Sometimes our immune systems lie to us. Autoimmune disorders attack the nonthreatening self, destroying vital body tissue, as with rheumatoid arthritis, multiple sclerosis, and Graves’ disease. Like even the best intelligence agencies, our immune systems sometimes fail to recognize when the self becomes a threat, the body a double agent: the cancer is coming from inside the house, at least where the house is flesh, and the immune system doesn’t see its cells as foreign. Some of us get chicken pox again, and shingles. Many of us still have allergies. A simple answer is that the immune system isn’t a perfect system. Another answer is that the immune system is perfect, and we just don’t know it well enough yet.

In Halifax, a clinical trial is being held for an Ebola vaccine. Forty people between the ages of 18 and 63, “in generally good health,” will take part in an early phase study. This particular vaccine doesn’t contain the Ebola virus, but a VSV virus, a vector that will express one of the proteins of Ebola. No one can get Ebola from the vaccine, but the study is seeking what some known side effects can be. “Part of the study,” one of the overseeing doctors has explained, “is that we’re trying to measure these side effects and find out what they are, so the risk is doing something with a new vaccine.” No one can say with certainty what contributes to a recovery from Ebola. Some reports have credited health care; others, stronger immune systems. The one thing these reports do not mention is that the patients are now immune to the virus, having developed antibodies that could last for 10 years, and maybe longer. A threat embodied, a hostage taken, survives to become paradoxically the safest American.

The last thing I remember from that lecture in university was my professor saying that three things control your life: your genes, your environment, and luck. “And if you have the choice, take luck,” he said. This I found telling, because luck is the thing you can’t choose, a gift of tautology: Being born lucky “is the biggest piece of luck in this life,” Fran Lebowitz said. “No one wants to admit that, in this country especially because it agitates against the very notion of America.” We prefer the predestination of genetics, and lie of an individual body, an individual fate, a will sui generis and secret. At the time I was sitting in this lecture, I had been diagnosed with cancer.

Was it something I did? I asked the doctor, stupidly. He told me no. He told me it could have been a number of things: a mutated cell my body didn’t find; a statistical anomaly. Bad luck, yes, but it was good luck, too, because it was caught early; was treatable; hadn’t metastasized.
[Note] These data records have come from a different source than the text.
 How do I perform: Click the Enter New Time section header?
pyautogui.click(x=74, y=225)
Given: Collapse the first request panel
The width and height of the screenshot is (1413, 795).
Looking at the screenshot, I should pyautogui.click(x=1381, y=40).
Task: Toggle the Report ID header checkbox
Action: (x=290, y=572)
That year I learned about most types of immune responses, but we didn’t cover cancer immunology, and I wonder if it’s because we weren’t specialized enough yet, or because of how little was known or understood about it—imagine the exam questions, full of maybes, not a clean narrative at all. I still wonder if, had I known more, I would also have known sooner about the cancer.  If I could have been more in touch with the body, could have sensed that something was off. What concerns me more, however, is the battalion of blood tests, the scans, the ultrasounds. The fact that I’ll never again be a civilian, in the common parlance. One misstep and the cancer could begin again; I could move from “on alert” to “on duty.” I would have need then of what Biss, and Sontag, and many of us have already wished for: a language of rapprochement, a softening of the borders between well and sick, between one body and another, so that we understand that the cancer comes from inside a house we all share.